Multiple Choice Question: Waking Up With The Vent Tube Still In Is…

Heart Valve Surgery Pop Quiz Time!!!

Complete the following statement:

“Waking up in the intensive care unit after cardiac surgery with a ventilator tube still in your throat is…

  • A. “So much fun! I can’t wait to do it again!”
  • B. “Uncomfortable. Not being able to talk is somewhat dislocating.”
  • C. “The worst thing ever!”
  • D. “I don’t know! It was removed before I woke up.”
Patient On Ventilator Tube After Cardiac Surgery

And… The answer is..

The answer is…

  • E. It depends.

Not to trick you (that was not one of the multiple choice answers above), but patients tend to have different responses to that question – although very few select answer “A”. :)

Most patients dread waking up with a vent tube in after their heart valve repair or heart valve replacement surgery. Personally, I had NO CLUE that I would wake up with the ventilation tube stuck down my throat after my aortic valve replacement operation. To learn more about that procedure, click here.

Needless to say, that was a very dislocating experience. I could not talk. And, swallowing was a major challenge due to the vent tube and my dry, dry, dry, dry, dry, dry, dry mouth.

Instead of focusing on the discomfort of the situation, I did my best to enjoy the silence of being with my family. One-by-one, they entered my ICU room. First came my dad (Jerry), then my wife (Robyn), then Doug (my brother), Donna (my mom) and Monica (my sister).

Pick Family At Adam's Birthday Party
Pick Family Picture Taken
Last Week At My Birthday Party (February, 2008)

As you can read here, waking up in the intensive care unit after heart surgery was a special time for me.

Keep on tickin!

Adam Pick
Written by Adam Pick

Adam Pick is a patient, author of The Patient's Guide To Heart Valve Surgery and the founder of HeartValveSurgery.com.

To learn how Adam has helped millions of people with heart valve disease, watch Adam's video, subscribe to his free newsletter, or visit his Facebook, or Twitter pages.

  • Leslie

    Hi Adam, it’s me again. Hope you don’t mind so many check-ins but because my surgery is SO recent, I hope to share while memories are very clear.
^^^^^^^^^^^^^^^^
From the post on waking up with a ventilator tube, quote the passage that begins with the words containing "Keep on tickin!" and ends with "are very clear.".

### Dataset section
^^^^^^^^^^^^^^^^
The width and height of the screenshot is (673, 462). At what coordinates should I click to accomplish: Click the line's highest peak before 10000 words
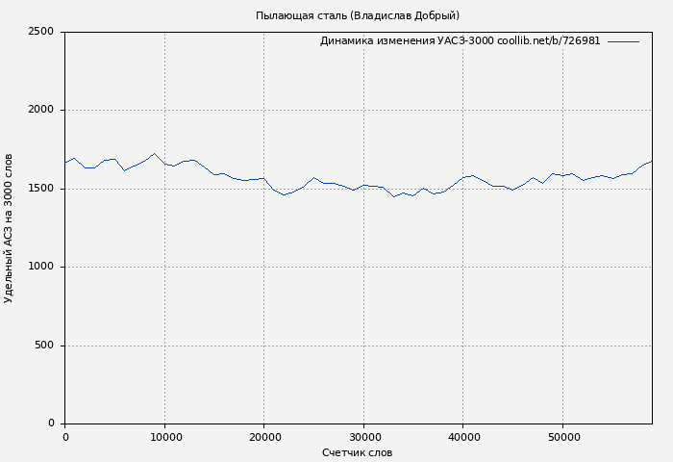coord(154,153)
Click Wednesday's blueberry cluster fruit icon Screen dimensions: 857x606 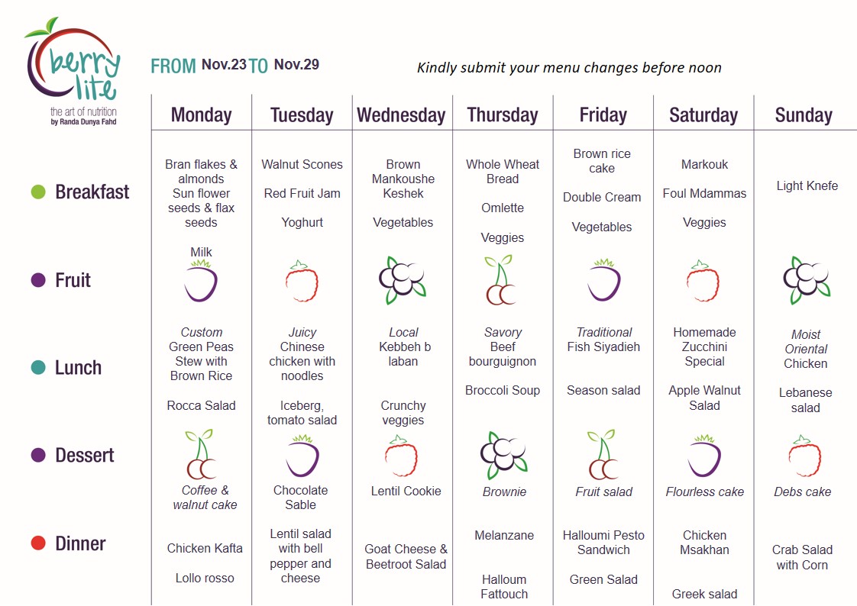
^^^^^^^^^^^^^^^^
### Expected answer
Keep on tickin!

Adam Pick
Written by Adam Pick

Adam Pick is a patient, author of The Patient's Guide To Heart Valve Surgery and the founder of HeartValveSurgery.com.

To learn how Adam has helped millions of people with heart valve disease, watch Adam's video, subscribe to his free newsletter, or visit his Facebook, or Twitter pages.

  • Leslie

    Hi Adam, it’s me again. Hope you don’t mind so many check-ins but because my surgery is SO recent, I hope to share while memories are very clear.